Lectio Divina,  Prayers,  Reflections

Dividing Asunder

For the word of God is quick, and powerful, and sharper than any twoedged sword, piercing even to the dividing asunder of soul and spirit, and of the joints and marrow, and is a discerner of the thoughts and intents of the heart. (Hebrews 4:12, Authorized Version)

It’s always interesting for me to ask people questions about things I assume they understand, only to learn that my assumption was misguided.

For example, the New Testament verse referenced above clearly delineates between soul and spirit; the divinely-inspired (I trust) writer assumes such a delineation. And yet when I have asked Christians to explain the difference between soul and spirit, I have received less than satisfying answers, answers ranging from merely incoherent to staggering in the level of blather.

Because I have never received an answer that feels right from either reading or conversation, I have naturally spent quite a bit of time over the years in contemplating this issue. Here is what I have concluded:

Soul and spirit are akin to joints and marrow. The soul is the functional aspect of who I am. It moves, as it were, like my elbow or my knee. It helps me to function, to deal with the day-to-day in the life I’ve been given.

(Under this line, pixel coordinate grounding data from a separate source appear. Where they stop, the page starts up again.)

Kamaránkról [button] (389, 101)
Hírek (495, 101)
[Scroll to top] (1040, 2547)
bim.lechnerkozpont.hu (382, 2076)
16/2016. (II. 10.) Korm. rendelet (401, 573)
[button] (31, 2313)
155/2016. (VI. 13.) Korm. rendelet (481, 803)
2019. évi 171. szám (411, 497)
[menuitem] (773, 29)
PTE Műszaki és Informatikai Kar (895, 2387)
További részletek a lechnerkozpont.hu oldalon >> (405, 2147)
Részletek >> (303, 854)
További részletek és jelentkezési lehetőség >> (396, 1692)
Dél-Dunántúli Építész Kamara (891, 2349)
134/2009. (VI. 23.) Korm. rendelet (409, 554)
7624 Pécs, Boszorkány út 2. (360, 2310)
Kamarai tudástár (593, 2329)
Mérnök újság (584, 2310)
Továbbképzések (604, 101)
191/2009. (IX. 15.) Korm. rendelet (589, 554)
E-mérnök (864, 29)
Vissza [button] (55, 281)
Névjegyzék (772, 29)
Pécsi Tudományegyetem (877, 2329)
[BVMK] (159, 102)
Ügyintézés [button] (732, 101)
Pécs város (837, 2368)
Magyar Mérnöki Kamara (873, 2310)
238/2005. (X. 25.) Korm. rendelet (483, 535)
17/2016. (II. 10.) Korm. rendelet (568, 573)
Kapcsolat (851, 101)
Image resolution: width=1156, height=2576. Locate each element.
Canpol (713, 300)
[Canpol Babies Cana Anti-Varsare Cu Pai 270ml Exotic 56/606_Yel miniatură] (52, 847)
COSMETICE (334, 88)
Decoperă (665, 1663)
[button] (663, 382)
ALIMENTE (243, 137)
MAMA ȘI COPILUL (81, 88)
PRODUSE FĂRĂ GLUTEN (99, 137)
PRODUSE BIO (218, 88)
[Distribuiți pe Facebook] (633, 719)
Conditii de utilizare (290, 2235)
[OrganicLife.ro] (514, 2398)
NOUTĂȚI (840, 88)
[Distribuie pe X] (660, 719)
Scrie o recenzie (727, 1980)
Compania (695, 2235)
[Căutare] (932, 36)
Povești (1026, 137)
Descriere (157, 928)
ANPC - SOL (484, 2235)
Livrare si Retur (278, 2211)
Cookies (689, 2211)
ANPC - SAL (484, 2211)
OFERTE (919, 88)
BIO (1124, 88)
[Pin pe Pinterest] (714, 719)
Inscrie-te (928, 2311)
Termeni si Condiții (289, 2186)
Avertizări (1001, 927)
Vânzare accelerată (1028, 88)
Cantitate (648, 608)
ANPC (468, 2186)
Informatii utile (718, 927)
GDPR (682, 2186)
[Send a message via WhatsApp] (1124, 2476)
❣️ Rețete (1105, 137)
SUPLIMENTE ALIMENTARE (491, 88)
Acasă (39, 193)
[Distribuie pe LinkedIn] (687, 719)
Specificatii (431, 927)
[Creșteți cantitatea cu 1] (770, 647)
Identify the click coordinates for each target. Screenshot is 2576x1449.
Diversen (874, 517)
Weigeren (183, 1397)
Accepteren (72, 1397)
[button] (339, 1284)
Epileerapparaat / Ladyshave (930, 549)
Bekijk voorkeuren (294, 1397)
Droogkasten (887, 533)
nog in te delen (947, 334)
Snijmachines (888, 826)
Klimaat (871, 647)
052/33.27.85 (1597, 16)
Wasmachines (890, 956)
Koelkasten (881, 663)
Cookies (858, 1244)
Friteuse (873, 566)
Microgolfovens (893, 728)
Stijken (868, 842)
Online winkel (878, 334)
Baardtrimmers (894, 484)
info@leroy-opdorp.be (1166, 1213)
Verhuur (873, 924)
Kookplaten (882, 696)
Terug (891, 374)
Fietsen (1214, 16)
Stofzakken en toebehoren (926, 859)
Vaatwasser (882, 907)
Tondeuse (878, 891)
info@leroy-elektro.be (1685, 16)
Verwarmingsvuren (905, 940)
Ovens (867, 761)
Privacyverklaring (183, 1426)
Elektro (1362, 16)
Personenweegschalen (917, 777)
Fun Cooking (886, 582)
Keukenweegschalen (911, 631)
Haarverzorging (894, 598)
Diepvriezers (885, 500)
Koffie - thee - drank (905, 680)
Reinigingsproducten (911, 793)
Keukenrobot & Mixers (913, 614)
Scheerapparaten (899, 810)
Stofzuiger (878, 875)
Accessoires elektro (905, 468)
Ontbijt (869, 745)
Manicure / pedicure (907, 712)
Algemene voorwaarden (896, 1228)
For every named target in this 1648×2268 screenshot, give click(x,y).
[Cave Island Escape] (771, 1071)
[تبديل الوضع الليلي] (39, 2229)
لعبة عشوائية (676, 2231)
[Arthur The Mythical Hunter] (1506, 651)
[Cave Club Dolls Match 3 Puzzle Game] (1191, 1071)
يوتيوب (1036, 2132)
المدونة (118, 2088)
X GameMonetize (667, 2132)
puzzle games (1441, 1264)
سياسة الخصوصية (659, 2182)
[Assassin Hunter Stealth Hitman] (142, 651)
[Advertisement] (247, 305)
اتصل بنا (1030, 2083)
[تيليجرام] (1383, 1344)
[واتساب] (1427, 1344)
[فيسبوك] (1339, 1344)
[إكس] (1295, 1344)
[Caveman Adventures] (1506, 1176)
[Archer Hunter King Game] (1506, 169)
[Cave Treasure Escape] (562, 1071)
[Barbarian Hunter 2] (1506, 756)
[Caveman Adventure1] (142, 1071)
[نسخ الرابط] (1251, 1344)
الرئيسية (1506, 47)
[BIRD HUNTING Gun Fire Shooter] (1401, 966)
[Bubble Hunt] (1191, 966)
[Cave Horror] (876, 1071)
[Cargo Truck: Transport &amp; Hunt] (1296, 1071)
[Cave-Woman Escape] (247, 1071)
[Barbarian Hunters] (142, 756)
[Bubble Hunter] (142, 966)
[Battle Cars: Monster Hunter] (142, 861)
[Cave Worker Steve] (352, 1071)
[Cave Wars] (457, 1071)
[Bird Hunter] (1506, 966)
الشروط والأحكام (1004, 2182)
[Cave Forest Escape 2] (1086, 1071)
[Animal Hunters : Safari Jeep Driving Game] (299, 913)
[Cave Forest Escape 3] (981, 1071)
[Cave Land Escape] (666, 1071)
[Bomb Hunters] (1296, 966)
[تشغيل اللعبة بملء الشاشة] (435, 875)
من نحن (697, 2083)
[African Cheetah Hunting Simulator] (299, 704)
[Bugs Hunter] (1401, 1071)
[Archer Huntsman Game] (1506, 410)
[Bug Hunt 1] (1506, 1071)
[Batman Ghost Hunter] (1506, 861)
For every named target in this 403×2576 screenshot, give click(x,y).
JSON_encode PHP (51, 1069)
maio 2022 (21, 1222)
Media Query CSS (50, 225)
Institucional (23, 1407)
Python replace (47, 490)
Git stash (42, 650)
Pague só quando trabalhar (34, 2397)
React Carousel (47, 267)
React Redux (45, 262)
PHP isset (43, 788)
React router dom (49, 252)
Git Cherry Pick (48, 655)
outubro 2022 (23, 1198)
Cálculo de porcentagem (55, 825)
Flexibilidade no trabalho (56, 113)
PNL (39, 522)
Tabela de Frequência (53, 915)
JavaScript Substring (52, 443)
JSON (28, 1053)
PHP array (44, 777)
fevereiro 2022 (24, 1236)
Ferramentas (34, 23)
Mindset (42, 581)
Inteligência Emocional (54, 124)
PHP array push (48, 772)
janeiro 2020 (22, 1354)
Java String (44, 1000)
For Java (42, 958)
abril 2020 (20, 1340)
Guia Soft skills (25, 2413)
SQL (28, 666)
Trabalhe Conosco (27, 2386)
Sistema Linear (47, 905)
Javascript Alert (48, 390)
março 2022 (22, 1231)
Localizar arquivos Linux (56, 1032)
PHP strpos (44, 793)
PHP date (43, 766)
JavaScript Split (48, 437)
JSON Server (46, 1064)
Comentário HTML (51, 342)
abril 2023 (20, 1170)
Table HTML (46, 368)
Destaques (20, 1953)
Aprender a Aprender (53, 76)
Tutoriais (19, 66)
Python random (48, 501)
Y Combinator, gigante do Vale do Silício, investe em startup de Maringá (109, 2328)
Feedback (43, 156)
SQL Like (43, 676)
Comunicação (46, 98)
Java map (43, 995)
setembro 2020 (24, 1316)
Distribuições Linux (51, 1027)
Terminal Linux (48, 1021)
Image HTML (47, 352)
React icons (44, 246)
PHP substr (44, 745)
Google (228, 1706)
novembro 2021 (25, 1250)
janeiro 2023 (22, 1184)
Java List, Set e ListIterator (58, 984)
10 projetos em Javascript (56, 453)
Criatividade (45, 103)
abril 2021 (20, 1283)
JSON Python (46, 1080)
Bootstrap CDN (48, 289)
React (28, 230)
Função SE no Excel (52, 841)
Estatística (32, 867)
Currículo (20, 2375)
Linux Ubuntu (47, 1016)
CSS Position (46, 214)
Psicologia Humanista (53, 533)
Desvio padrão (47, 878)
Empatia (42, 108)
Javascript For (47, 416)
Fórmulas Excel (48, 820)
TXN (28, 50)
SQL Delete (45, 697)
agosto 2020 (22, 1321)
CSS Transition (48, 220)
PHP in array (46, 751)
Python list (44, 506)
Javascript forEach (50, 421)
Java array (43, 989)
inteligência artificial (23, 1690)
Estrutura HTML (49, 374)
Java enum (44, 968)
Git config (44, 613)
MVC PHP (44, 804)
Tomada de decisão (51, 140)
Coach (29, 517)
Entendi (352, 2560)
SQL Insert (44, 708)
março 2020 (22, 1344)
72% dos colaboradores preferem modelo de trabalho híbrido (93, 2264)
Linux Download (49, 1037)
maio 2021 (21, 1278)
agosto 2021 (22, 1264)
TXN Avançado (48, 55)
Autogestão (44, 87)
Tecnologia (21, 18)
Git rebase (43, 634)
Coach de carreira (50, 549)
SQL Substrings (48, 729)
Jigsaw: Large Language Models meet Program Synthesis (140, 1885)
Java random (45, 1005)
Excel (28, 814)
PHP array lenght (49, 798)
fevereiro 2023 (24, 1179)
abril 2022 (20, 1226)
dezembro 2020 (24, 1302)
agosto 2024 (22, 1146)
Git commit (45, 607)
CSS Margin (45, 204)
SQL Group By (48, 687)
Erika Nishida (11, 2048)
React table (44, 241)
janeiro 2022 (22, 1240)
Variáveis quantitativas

And the spirit is the essence of my life. It sustains my life, just as my bone marrow produces the cells that allow my body to feed on oxygen and nutrients.

My soul can die. My spirit cannot. My soul is subject to the ravages and vagaries of “sin.” My spirit is the eternal essence of who I was and am and will be, and it cannot die nor be destroyed.

My opinions and ideas and perceptions about my soul are fallible, mutable, subject to all manner of external and internal stimuli. My spirit can be affected by the goings-on in my soul, but it cannot be ultimately hampered by these things.

My emotional relationship to my mother was at times sweet, difficult, remote, traumatic, satisfying, mysterious, maddening, peaceful, and tender. But no matter what phase my mother and I were in, I never stopped being her son. Even if she had torn her clothes and cried to the heavens, “I have no son!” this would not have changed the truth: I was her son, no matter what — and we both knew this, as deeply as anything in this life can be known.

Each day now, I watch the interplay between my soul and my spirit. It is a fascinating movement of two different realities. And I am grateful for the ability to witness and discern these things.